* WHAT TO WORK ON:
All entries must be extracted exactly, with nothing added or dropped.

Stored data entries:
[Start of Attachment]

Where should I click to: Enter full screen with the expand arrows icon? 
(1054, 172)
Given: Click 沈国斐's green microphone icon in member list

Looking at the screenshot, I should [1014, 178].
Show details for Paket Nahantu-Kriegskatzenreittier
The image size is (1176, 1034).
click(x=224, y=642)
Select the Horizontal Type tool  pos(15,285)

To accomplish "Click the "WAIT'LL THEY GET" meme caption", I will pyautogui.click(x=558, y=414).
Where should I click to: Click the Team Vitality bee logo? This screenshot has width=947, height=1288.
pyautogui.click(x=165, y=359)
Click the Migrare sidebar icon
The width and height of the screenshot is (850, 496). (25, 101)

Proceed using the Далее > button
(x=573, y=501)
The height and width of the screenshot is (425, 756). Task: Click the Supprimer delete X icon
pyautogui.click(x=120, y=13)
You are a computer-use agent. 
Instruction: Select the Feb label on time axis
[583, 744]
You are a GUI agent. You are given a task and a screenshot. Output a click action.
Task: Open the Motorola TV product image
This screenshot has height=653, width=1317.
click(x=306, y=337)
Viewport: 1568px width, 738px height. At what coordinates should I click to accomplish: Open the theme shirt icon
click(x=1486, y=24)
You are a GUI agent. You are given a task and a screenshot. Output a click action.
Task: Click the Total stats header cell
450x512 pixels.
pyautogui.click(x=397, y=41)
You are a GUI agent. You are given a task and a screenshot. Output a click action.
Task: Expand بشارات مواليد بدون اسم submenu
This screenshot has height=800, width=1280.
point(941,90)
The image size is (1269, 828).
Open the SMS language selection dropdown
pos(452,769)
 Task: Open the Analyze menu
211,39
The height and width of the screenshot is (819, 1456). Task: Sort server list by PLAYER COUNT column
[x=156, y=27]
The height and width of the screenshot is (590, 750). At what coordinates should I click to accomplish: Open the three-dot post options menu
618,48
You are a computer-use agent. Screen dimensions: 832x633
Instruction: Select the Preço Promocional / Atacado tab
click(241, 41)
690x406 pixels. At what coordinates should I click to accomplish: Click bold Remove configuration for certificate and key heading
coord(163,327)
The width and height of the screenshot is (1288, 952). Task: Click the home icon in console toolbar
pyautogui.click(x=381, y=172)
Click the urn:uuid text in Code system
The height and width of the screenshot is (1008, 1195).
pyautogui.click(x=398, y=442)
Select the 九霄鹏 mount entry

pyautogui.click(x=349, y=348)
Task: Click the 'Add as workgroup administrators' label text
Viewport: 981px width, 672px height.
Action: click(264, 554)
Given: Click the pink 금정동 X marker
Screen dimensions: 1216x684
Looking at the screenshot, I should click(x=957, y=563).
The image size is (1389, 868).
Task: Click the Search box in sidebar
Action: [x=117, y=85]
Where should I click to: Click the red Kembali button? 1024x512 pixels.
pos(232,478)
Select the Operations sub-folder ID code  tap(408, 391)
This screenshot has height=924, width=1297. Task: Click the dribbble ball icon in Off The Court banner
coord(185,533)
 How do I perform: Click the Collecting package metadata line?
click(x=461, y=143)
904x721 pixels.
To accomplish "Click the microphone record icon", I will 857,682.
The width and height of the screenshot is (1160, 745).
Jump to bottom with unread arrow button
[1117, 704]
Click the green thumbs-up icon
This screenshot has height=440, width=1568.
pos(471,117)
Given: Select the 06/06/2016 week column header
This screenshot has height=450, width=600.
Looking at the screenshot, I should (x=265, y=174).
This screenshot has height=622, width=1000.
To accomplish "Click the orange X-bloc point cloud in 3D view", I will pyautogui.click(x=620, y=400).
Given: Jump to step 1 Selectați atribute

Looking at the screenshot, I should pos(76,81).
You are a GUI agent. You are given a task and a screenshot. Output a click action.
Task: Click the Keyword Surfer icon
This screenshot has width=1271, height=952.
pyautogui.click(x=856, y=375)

[End of Attachment]

* YOUR SOLUTION:
Where should I click to: Enter full screen with the expand arrows icon? 
(1054, 172)
Given: Click 沈国斐's green microphone icon in member list

Looking at the screenshot, I should [1014, 178].
Show details for Paket Nahantu-Kriegskatzenreittier
The image size is (1176, 1034).
click(x=224, y=642)
Select the Horizontal Type tool  pos(15,285)

To accomplish "Click the "WAIT'LL THEY GET" meme caption", I will pyautogui.click(x=558, y=414).
Where should I click to: Click the Team Vitality bee logo? This screenshot has width=947, height=1288.
pyautogui.click(x=165, y=359)
Click the Migrare sidebar icon
The width and height of the screenshot is (850, 496). (25, 101)

Proceed using the Далее > button
(x=573, y=501)
The height and width of the screenshot is (425, 756). Task: Click the Supprimer delete X icon
pyautogui.click(x=120, y=13)
You are a computer-use agent. 
Instruction: Select the Feb label on time axis
[583, 744]
You are a GUI agent. You are given a task and a screenshot. Output a click action.
Task: Open the Motorola TV product image
This screenshot has height=653, width=1317.
click(x=306, y=337)
Viewport: 1568px width, 738px height. At what coordinates should I click to accomplish: Open the theme shirt icon
click(x=1486, y=24)
You are a GUI agent. You are given a task and a screenshot. Output a click action.
Task: Click the Total stats header cell
450x512 pixels.
pyautogui.click(x=397, y=41)
You are a GUI agent. You are given a task and a screenshot. Output a click action.
Task: Expand بشارات مواليد بدون اسم submenu
This screenshot has height=800, width=1280.
point(941,90)
The image size is (1269, 828).
Open the SMS language selection dropdown
pos(452,769)
 Task: Open the Analyze menu
211,39
The height and width of the screenshot is (819, 1456). Task: Sort server list by PLAYER COUNT column
[x=156, y=27]
The height and width of the screenshot is (590, 750). At what coordinates should I click to accomplish: Open the three-dot post options menu
618,48
You are a computer-use agent. Screen dimensions: 832x633
Instruction: Select the Preço Promocional / Atacado tab
click(241, 41)
690x406 pixels. At what coordinates should I click to accomplish: Click bold Remove configuration for certificate and key heading
coord(163,327)
The width and height of the screenshot is (1288, 952). Task: Click the home icon in console toolbar
pyautogui.click(x=381, y=172)
Click the urn:uuid text in Code system
The height and width of the screenshot is (1008, 1195).
pyautogui.click(x=398, y=442)
Select the 九霄鹏 mount entry

pyautogui.click(x=349, y=348)
Task: Click the 'Add as workgroup administrators' label text
Viewport: 981px width, 672px height.
Action: click(264, 554)
Given: Click the pink 금정동 X marker
Screen dimensions: 1216x684
Looking at the screenshot, I should click(x=957, y=563).
The image size is (1389, 868).
Task: Click the Search box in sidebar
Action: [x=117, y=85]
Where should I click to: Click the red Kembali button? 1024x512 pixels.
pos(232,478)
Select the Operations sub-folder ID code  tap(408, 391)
This screenshot has height=924, width=1297. Task: Click the dribbble ball icon in Off The Court banner
coord(185,533)
 How do I perform: Click the Collecting package metadata line?
click(x=461, y=143)
904x721 pixels.
To accomplish "Click the microphone record icon", I will 857,682.
The width and height of the screenshot is (1160, 745).
Jump to bottom with unread arrow button
[1117, 704]
Click the green thumbs-up icon
This screenshot has height=440, width=1568.
pos(471,117)
Given: Select the 06/06/2016 week column header
This screenshot has height=450, width=600.
Looking at the screenshot, I should (x=265, y=174).
This screenshot has height=622, width=1000.
To accomplish "Click the orange X-bloc point cloud in 3D view", I will pyautogui.click(x=620, y=400).
Given: Jump to step 1 Selectați atribute

Looking at the screenshot, I should pos(76,81).
You are a GUI agent. You are given a task and a screenshot. Output a click action.
Task: Click the Keyword Surfer icon
This screenshot has width=1271, height=952.
pyautogui.click(x=856, y=375)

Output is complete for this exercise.